Locate the string "will" in the listing below. Copy every line where it is found.

-- Opening Marker --

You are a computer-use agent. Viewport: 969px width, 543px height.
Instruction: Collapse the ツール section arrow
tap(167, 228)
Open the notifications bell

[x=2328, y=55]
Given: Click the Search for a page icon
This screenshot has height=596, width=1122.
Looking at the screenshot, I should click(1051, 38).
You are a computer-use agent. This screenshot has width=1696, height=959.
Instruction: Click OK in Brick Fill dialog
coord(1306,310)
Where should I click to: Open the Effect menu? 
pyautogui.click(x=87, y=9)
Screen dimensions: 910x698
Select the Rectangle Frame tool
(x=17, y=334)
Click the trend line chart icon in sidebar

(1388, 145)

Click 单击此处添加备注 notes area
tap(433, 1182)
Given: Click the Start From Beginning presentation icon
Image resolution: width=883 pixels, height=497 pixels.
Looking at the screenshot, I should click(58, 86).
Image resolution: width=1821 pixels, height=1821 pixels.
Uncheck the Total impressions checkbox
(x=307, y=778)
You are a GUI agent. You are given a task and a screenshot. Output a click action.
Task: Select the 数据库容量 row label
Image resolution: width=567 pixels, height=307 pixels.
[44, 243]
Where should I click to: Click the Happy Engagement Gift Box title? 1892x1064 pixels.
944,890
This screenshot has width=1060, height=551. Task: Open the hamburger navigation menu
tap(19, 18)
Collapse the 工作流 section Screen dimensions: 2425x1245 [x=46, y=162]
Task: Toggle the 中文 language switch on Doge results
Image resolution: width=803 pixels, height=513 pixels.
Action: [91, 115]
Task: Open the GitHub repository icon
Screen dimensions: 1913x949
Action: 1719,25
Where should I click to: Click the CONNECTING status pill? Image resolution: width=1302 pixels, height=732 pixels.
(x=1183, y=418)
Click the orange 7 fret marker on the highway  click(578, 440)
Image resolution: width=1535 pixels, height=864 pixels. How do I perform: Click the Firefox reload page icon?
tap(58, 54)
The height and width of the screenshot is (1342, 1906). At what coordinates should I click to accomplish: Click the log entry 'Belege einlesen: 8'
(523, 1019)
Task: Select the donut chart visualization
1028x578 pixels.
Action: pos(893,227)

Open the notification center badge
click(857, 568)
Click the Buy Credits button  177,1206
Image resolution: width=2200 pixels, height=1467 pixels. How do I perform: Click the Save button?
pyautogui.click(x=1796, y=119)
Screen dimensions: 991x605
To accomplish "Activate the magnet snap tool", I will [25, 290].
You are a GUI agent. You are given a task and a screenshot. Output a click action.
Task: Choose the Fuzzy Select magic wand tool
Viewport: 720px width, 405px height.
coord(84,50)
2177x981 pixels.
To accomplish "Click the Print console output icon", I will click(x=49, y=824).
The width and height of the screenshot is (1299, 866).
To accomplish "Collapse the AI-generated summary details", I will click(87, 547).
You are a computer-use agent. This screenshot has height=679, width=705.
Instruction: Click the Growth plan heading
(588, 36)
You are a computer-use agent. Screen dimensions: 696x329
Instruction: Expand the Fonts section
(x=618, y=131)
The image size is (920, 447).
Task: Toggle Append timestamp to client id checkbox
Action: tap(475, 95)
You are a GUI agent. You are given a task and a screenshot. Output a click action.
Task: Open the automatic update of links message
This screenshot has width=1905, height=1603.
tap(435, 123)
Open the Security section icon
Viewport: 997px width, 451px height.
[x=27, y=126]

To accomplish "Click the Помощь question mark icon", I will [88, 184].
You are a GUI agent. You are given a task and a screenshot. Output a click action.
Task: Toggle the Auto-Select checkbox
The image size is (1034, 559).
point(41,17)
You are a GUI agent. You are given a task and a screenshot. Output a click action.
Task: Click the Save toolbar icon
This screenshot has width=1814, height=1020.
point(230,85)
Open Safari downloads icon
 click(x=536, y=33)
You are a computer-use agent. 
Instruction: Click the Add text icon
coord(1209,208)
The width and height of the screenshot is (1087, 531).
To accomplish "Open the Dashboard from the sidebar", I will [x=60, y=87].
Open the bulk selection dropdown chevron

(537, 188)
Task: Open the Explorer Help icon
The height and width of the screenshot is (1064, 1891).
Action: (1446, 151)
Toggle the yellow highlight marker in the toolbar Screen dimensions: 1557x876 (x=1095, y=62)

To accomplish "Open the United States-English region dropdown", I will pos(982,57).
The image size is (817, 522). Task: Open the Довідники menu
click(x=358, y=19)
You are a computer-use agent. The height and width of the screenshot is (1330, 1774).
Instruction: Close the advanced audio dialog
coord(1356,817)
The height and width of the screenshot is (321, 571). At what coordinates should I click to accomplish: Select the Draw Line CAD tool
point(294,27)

-- Closing Marker --

RESULT FOR THIS TASK:
To accomplish "Activate the magnet snap tool", I will [25, 290].
To accomplish "Click the Print console output icon", I will click(x=49, y=824).
To accomplish "Collapse the AI-generated summary details", I will click(87, 547).
To accomplish "Click the Помощь question mark icon", I will [88, 184].
To accomplish "Open the Dashboard from the sidebar", I will [x=60, y=87].
To accomplish "Open the United States-English region dropdown", I will pos(982,57).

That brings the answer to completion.